After capturing Dealer of the Year honors last year, OneWater Marine Holdings has hardly rested on its laurels.
In 2016 alone, OneWater added five new dealerships – and 10 locations – to its holdings: SunDance Marine, Lookout Marine, Texas Sport, Sunrise Marine and Marina Mike’s. Acquisitions continued in 2017, including long-time Top 100 dealer South Shore Marine, the 2016 Best Service Department winner.
But more importantly, the company has not only continued to get bigger, they’ve gotten better as well. Profits, revenue and efficiency all grew in 2016 as OneWater continued to integrate its recent acquisitions and put more systems in place across the organization.
“Our company’s a little bit different than some of the other larger companies in that we don’t have a lot of different levels,” he says. “Our focus from our level is to provide the processes and the education at the store level, for them to be able to push down through their store.”
Finding quality dealers is an important part of making that integration go more smoothly.
“We are still learning with every deal that we do how to integrate better, not only for us in a more efficient way, but also integrating better so that the process is flawless,” says CEO Austin Singleton. “We’re not there, and we’re learning every single time we do one how to improve that and make it better. When you’re doing it with a quality dealer, it just kind of works itself out, or you move past the mistakes or the issues a lot faster because you’ve got two smart minds working together, and it just kind of takes care of itself.”

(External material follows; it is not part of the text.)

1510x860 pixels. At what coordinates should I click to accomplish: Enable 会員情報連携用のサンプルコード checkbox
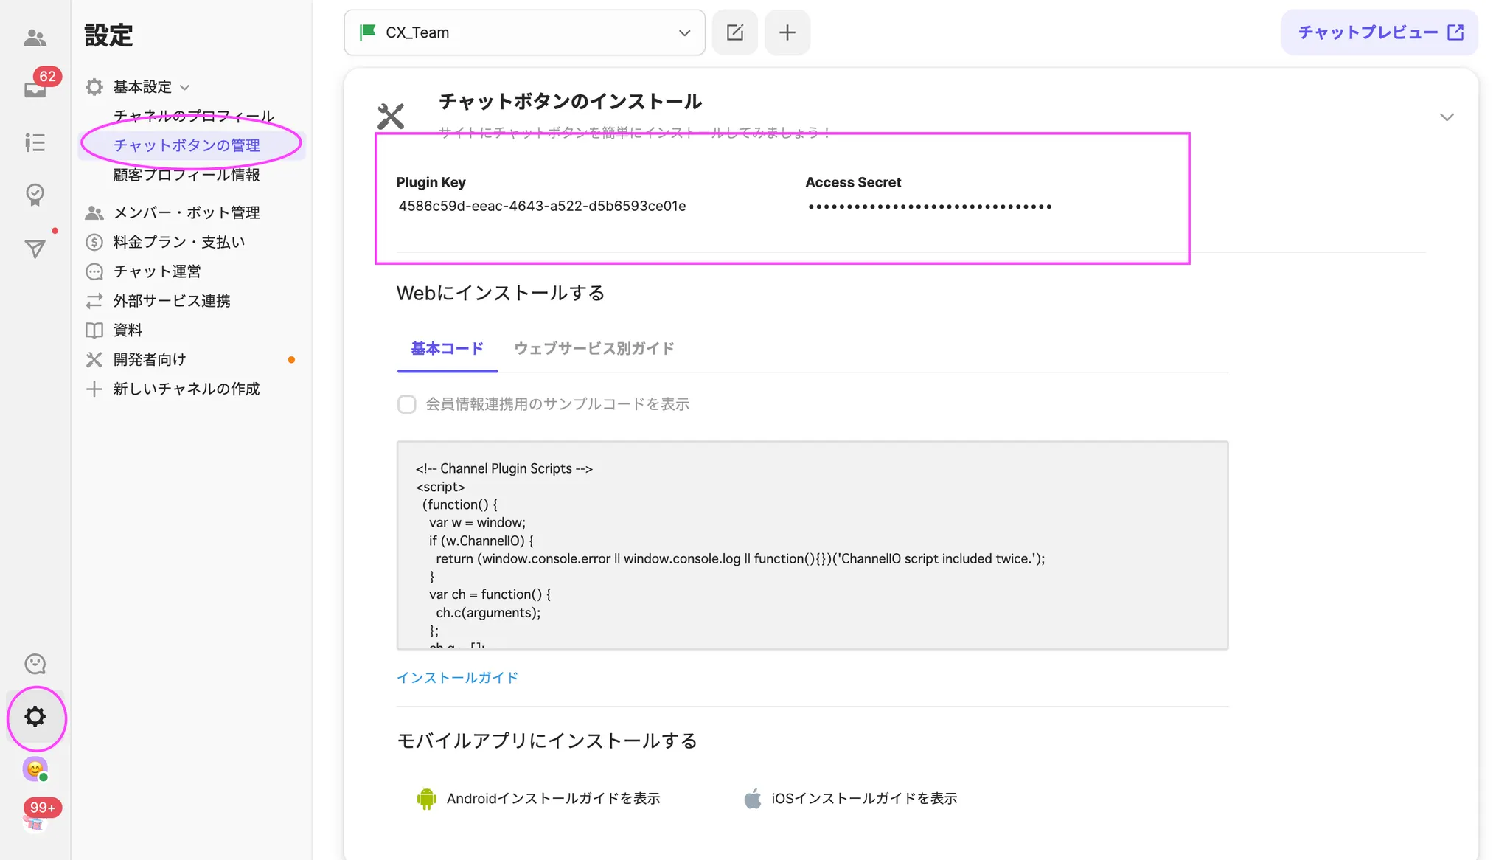[x=406, y=404]
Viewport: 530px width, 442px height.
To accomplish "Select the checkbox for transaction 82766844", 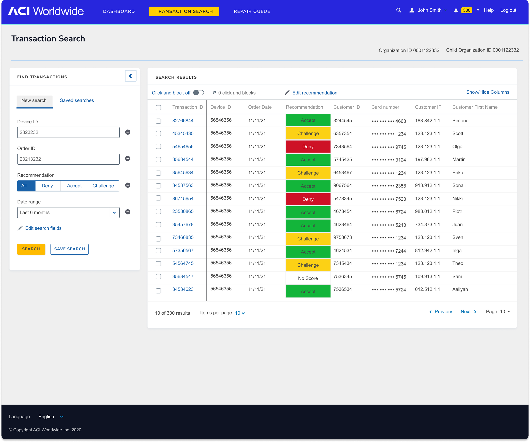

Through its various acquisitions and mergers, OneWater has focused on keeping the former owners on the team whenever possible.
“That’s why you haven’t seen us do a lot of organic start-ups, like going into a market and starting a dealership, even as the brands are made available to us,” Singleton says. “The purchasing of a dealership with quality people is very important to us, and it’s really probably the strongest barometer on whether or not we’re going to do a deal.”
With most of those proprietors staying on in management roles, a large “corporate” presence isn’t necessary.
“The flatter you can keep it, the more fun everybody has, and the closer you remain to the customer, the closer you remain to the true operations of what we do,” says David Witty, vice president of retail operations. “Our role is to do everything we can to make it easier for the store managers and teams out in the field to do their jobs. We look for ways to make things easier, to set up systems, and to avoid duplication.”
To further that goal in 2016, OneWater created an operations playbook for its local managers that brings together basic operational processes. Through online portals, local managers can find everything from HR forms to boat show templates to marketing information. The less time local managers have to spend on developing processes, the more time they can spend developing their people and supporting the customer.
“If we take care of our people, they’ll take care of the customers, and profits will follow,” Witty says.
An online training portal allows OneWater’s local team members to take sales certification courses for its various boat brands.
“We’re very committed to it, to the point that if you’re not certified, you can’t work the boat show for that brand, and so our team is going in and doing that,” Witty says. “They get a certificate at the end, they get signed by their manager, framed and put on their wall. That’s not something that exists out there for most people.”
With so many different dealerships coming under the OneWater umbrella, it’s natural that great ideas are coming not only from the existing structure but also from the new acquisitions.
Every Tuesday morning, OneWater has a video conference for store and department managers. On Friday mornings, the company hosts a weekly video call for its sales team.
“These guys look forward to these Friday morning sales meetings,” Cunningham says. “They’re sitting there, and the majority of them will come to the meeting with a notepad, and we asked them to make sure that they write down five ideas before they leave the meeting, so the next time they come to share something. We’ve got a lot of smart people out there.”
The size of OneWater – with 54 locations – has allowed it to essentially create its own 20 groups that meet on a quarterly basis. These store manager summits bring all store managers from throughout the organization to a central location, to share best practices, learn about new initiatives coming from the support team, and discuss challenges they may be facing with their peers.
“It’s basically four 20 groups that we have put together of like-sized stores,” Cunningham says. “It gets everybody together and sharing those best practices.”
More growth ahead
The OneWater team continues to look for good acquisition targets as well, taking a slow but steady approach.
“As big as our team is, and as fast as we’d like to move, you’ve still got to be very diligent in the pace that you move,” says CEO Austin Singleton. “I think getting outside of four deals a year would probably be a mistake.”
And sometimes deals present themselves without much warning. A good example was the 2017 deal with South Shore Marine.
“To do a deal with Tom Mack and his team at South Shore was something that candidly wasn’t on our radar, and when the opportunity came up, it became a top priority,” Singleton says. “I mean, just a fantastic dealership, a fantastic owner principle, and him wanting to stay involved is a true value add to our company. It was a no-brainer.“
While much of the company’s growth has been in the Southern United States, that’s been more by happenstance than design. With an eye toward market leaders, OneWater is looking for good dealers throughout the United States.
“We’re really concentrating on those dealers that are top-market, from a standpoint of customer service and market share, that are entrenched in their markets and have been there for a while and carry a good name in that market, that have a good management team,” Singleton says.